TL;DR: EVE (Entity of Vision and Execution) is the Taskade Genesis meta-agent — the user-facing AI that builds and evolves your workspace from prompts. EVE has slash commands, persistent memory stored as Taskade Projects, an Ask-Questions tool for mid-build clarification, just-bash sandbox access, and the ability to call external MCP servers. EVE eats its own dogfood — the meta-agent operates on the same Workspace DNA loop user-built agents use. Try Genesis free →
The anchor app is a Team Knowledge Base that EVE built from a one-sentence prompt.
Click Use this app to clone the workspace EVE generated. The clone copies 3 Projects, 1 search Agent, and 1 summarization Automation. EVE is available inside your cloned workspace to evolve it further.
Who EVE Is
EVE — Entity of Vision and Execution — is the user-facing AI meta-agent inside Taskade Genesis. EVE's job is to build and evolve workspaces from natural-language prompts. Where ChatGPT writes essays and Claude answers questions, EVE writes Projects, wires Agents, and configures Automations.
EVE is what users see; the internal codename TAA is never surfaced publicly. The renaming followed a 2026 product decision to give the meta-agent a distinct identity worth referring to by name — the same way Anthropic's Claude or Microsoft's Copilot are named entities rather than generic "AI assistants."
EVE shipped with five capabilities worth memorizing:
- Slash commands —
/plan,/build,/test,/deploy,/memory, custom. - Persistent memory — stored as real Taskade Projects in
projects/memories. - Ask-Questions tool — pauses mid-build to clarify ambiguity.
- Just-bash sandbox — VFS-backed bash environment for running commands inside the workspace.
- External MCP calls — pulls context from Notion, Linear, GitHub, Sentry.
The flowchart above is the canonical EVE build flow. Notice the Ask-Questions step before any code is written — this is what distinguishes EVE from code-generator tools that guess and ship.
The Ask-Questions Tool
The single most important capability EVE shipped in v6.150 is the Ask-Questions tool. Most generative AI tools — ChatGPT, Bolt, Lovable, V0 — accept an ambiguous prompt, guess what the user meant, and ship a result. When the guess is wrong, the user iterates by rewording the prompt.

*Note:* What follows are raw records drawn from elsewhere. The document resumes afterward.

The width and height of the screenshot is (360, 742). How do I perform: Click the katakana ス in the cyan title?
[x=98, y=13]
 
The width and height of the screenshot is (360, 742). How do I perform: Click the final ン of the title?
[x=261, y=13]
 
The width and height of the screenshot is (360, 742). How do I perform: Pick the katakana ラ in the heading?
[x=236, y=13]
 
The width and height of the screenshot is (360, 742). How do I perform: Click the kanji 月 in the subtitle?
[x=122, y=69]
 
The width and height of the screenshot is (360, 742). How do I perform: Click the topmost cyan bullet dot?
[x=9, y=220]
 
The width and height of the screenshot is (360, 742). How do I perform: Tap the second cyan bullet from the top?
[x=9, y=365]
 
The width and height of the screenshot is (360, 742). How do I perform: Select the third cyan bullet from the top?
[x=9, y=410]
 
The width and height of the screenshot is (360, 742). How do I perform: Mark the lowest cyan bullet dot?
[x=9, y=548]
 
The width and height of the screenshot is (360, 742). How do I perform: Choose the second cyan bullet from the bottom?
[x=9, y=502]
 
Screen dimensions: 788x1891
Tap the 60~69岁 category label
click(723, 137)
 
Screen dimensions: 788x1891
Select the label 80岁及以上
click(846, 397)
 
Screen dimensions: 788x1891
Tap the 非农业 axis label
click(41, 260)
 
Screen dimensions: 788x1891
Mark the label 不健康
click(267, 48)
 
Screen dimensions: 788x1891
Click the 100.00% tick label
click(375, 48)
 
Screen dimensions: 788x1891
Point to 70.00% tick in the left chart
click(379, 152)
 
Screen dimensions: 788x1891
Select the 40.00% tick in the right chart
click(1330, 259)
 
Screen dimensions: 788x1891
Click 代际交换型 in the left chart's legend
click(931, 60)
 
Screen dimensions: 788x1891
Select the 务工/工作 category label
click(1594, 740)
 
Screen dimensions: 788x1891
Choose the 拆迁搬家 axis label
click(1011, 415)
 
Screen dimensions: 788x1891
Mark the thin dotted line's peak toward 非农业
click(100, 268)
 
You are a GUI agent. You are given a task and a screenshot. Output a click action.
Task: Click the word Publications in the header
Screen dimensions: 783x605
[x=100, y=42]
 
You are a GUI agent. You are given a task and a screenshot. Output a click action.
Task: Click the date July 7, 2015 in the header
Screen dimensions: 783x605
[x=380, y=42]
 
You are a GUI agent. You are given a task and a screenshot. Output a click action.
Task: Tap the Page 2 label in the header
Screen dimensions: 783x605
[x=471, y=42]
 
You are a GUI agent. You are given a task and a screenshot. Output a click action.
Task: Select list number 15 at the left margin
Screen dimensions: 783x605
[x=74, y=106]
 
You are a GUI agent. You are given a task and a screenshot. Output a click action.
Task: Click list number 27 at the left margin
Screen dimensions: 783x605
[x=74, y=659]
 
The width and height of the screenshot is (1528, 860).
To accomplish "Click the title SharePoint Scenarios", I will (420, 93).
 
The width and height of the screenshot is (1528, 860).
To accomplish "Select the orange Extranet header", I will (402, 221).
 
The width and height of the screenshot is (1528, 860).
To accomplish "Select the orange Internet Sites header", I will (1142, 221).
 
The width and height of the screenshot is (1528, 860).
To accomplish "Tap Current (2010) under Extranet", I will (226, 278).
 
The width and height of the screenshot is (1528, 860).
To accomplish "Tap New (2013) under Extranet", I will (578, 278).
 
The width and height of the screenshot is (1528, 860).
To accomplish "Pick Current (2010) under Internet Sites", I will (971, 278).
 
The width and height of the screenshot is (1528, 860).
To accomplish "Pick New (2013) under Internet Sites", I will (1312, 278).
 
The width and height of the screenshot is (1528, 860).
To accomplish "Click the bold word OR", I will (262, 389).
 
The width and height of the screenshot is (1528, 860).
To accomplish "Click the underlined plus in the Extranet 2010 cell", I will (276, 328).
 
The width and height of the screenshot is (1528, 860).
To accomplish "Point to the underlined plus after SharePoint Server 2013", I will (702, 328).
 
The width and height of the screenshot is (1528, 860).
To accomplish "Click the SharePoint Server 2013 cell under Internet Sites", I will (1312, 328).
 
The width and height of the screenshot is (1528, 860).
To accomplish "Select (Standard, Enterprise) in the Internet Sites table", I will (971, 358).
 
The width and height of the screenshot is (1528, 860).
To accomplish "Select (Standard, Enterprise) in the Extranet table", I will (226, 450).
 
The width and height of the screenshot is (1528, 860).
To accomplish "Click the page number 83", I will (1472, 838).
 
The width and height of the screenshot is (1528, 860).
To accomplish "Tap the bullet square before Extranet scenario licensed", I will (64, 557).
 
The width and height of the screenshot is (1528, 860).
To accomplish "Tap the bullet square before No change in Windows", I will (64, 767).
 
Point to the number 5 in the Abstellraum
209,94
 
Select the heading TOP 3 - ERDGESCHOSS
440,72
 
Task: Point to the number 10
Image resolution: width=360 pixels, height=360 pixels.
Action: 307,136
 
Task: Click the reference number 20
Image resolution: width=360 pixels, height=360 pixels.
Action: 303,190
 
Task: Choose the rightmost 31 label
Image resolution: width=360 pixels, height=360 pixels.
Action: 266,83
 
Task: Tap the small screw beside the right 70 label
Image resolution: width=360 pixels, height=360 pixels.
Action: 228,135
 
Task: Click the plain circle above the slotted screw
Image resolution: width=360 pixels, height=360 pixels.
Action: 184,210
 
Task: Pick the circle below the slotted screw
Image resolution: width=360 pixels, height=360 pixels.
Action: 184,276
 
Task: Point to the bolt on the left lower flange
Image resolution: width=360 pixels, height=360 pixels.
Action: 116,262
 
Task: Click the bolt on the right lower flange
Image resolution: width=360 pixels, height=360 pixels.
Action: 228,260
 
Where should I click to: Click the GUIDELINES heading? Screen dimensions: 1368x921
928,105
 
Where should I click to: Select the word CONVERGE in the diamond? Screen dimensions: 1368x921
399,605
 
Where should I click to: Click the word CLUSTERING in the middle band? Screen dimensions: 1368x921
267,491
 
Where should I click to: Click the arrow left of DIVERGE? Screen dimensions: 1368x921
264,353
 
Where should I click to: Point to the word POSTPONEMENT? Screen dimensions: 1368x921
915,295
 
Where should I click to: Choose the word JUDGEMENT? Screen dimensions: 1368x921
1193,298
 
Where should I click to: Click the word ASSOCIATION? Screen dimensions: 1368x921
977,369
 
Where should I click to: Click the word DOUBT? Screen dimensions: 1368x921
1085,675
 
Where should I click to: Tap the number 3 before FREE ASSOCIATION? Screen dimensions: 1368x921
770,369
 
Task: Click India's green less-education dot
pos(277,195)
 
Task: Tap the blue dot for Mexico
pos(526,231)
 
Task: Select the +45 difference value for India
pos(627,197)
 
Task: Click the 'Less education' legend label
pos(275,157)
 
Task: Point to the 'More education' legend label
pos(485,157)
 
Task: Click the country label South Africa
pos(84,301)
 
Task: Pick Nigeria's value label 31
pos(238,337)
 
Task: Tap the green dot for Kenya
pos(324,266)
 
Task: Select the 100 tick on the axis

EVE breaks the pattern. When the prompt is ambiguous, EVE pauses, returns 1-3 short multiple-choice questions, and waits for the user to clarify. Only after the clarification does the build proceed.
A worked example
User prompt: "Build me a CRM."
A naive code generator would produce a generic 5-table CRM with contact, deal, activity, note, and task tables. The user would receive it and discover that it does not match their actual workflow.
EVE's response: "Before I build, three quick questions:"
- "Is this CRM for B2B sales (deals, accounts, pipelines) or B2C consumer relationships (customers, orders, support tickets)?"
- "Will you import existing data from a tool like HubSpot, Salesforce, or a CSV?"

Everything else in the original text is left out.